Plusieurs juristes européens ont documenté ce droit jusque là inexploité : ceux de La Quadrature du Net, les professeur.es de droit de Namur (Belgique), Elise Degrave (notamment dans son livre L'État numérique et les droits humains), et de Grenade (Espagne), Leonor Moral Soriano (ce dernier dans le livre The right not to use the Internet).
4° Inscription dans la loi du droit à ne pas passer par Internet
Au niveau local
- la ville de Villeurbanne a été la 1e à voter une délibération en octobre 2023 "en faveur d'un droit au non-numérique dans l'accès au service public municipal" (voir ci-dessous). Ce texte novateur a encore peu d'écho.
- La ville de Strasbourg a voté en décembre 2024 une "Déclaration pour le droit à l'intégrité numérique des personnes et la préservation de l'accès aux services publics" qui reprend partiellement ce principe, mais dont l'inspiration est plus liée au droit constitutionnel à l’intégrité numérique des personnes, voté à Genève le 22/09/2022.
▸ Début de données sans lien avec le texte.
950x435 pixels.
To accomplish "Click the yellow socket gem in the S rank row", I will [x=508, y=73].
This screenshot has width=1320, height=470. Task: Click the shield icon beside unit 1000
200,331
- Dans le Grand Lyon (qui intègre Villeurbanne), un travail est mené par un observatoire pour l'inclusion numérique. Celui-ci a produit une étude globale sur l'introduction d'un Droit au non numérique, notamment par la prise en compte d'une enquête menée dans un quartier populaire d'Ecully.
Au niveau national
- le mouvement belge L'humain d'abord a obtenu le 20/11/2024 en Wallonie l'introduction dans la loi de deux articles :
- Article 2 : "Personne n’est contraint de poser un acte ou de communiquer avec l’autorité publique par voie électronique sauf lorsque l’autorité publique peut se prévaloir d’une exception légale ou décrétale contraire démontrant que le résultat escompté d’une démarche ne peut en aucun cas être atteint si elle devait être réalisée par la voie papier. L’autorité publique doit maintenir et garantir le développement de moyen de communication hors ligne conformément à l’article 13."
- Article 13 : "3° la possibilité de réaliser les démarches administratives ou les communications autrement qu’en ligne en prévoyant pour ses usagers un accueil physique, un service téléphonique et un contact par voie postale."
- en Suisse, le Grand Conseil de la République et du canton de Genève a voté une Loi constitutionnelle "Pour une protection forte de l’individu dans l’espace numérique"
Article 21A Droit à l’intégrité numérique :
1. Toute personne a le droit à la sauvegarde de son intégrité numérique.
2. L’intégrité numérique inclut notamment le droit d’être protégé contre le traitement abusif des données liées à sa vie numérique, le droit à la sécurité dans l’espace numérique, le droit à une vie hors ligne ainsi que le droit à l’oubli.
3. Le traitement des données personnelles dont la responsabilité incombe à l’Etat ne peut s’effectuer à l’étranger que dans la mesure où un niveau de protection adéquat est assuré.
4. L’Etat favorise l’inclusion numérique et sensibilise la population aux enjeux du numérique. Il s’engage en faveur du développement de la souveraineté numérique de la Suisse et collabore à sa mise en oeuvre.
- En Allemagne le collectif Digital Courage veut obtenir le "droit à la vie sans contrainte numérique" en s'appuyant principalement sur la Loi fondamentale allemande (leur constitution), mais aussi sur certaines dispositions du RGPD.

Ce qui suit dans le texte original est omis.